İhrâm elbisesini giyen sevgili Peygamberimiz ve kahraman Eshâb, beyazlara bürünmüş bir hâlde, Allahü teâlâya hamd ve şânının yüceliğini tasdik etmeye ve yalvarmaya başladılar; "Lebbeyk! Allahümme Lebbeyk! Lebbeyk! Lâ şerîke leke Lebbeyk! İnnel hamde ven-ni’mete leke vel-mülke lâ şerîke lek!" Bu mübârek telbiye ile yer gök inliyor, Zü'l-Huleyfe, nûranî bir havaya bürünüyordu. Herkes heyecanlanmış, bir an önce Mekke'ye varmak için Zü'l-Huleyfe'den ayrılmışlardı.

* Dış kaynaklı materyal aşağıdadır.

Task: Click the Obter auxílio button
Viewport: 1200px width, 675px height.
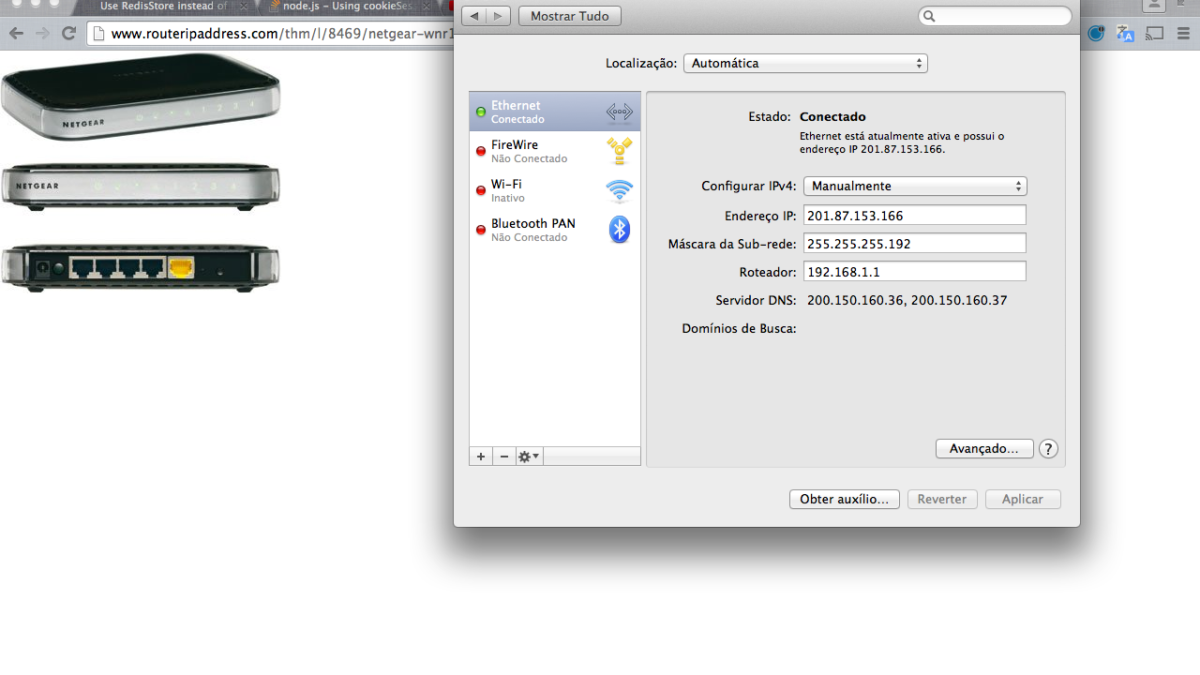Action: 844,499
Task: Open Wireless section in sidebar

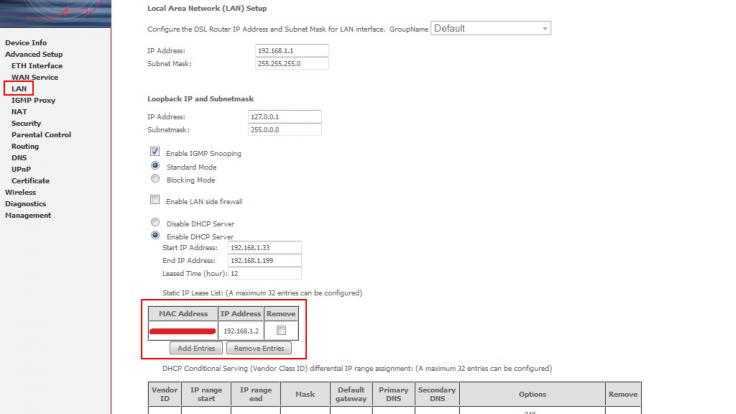Action: click(x=20, y=192)
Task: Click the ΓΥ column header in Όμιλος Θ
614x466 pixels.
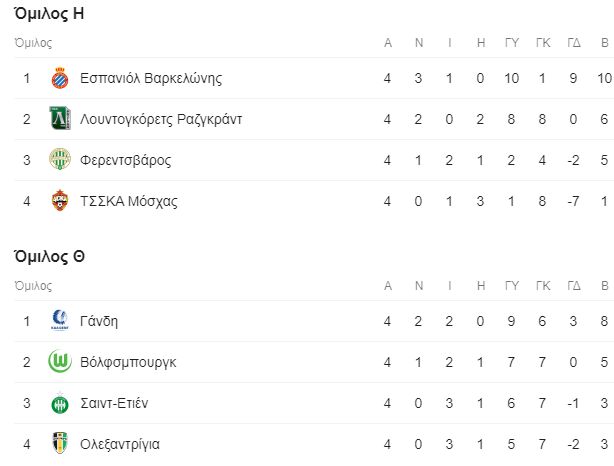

Yolda, hazret-i Ömer ile Sa'd bin Ubâde hazretleri, Habîb-i ekrem efendimize yaklaşıp; "Yâ Resûlallah! Seninle harp hâlinde bulunan kimselerin üzerine silâhsız olarak mı gideceğiz? Kureyşlilerin size saldırıp, mübârek vücûdunuza bir zarar eriştirmelerinden korkarız!..." diyerek, endişelerini belirttiler. İki cihânın serveri, onlara; “Ben, umreye niyet ettim. Bu hâlde iken silâh taşımak istemem" buyurdular.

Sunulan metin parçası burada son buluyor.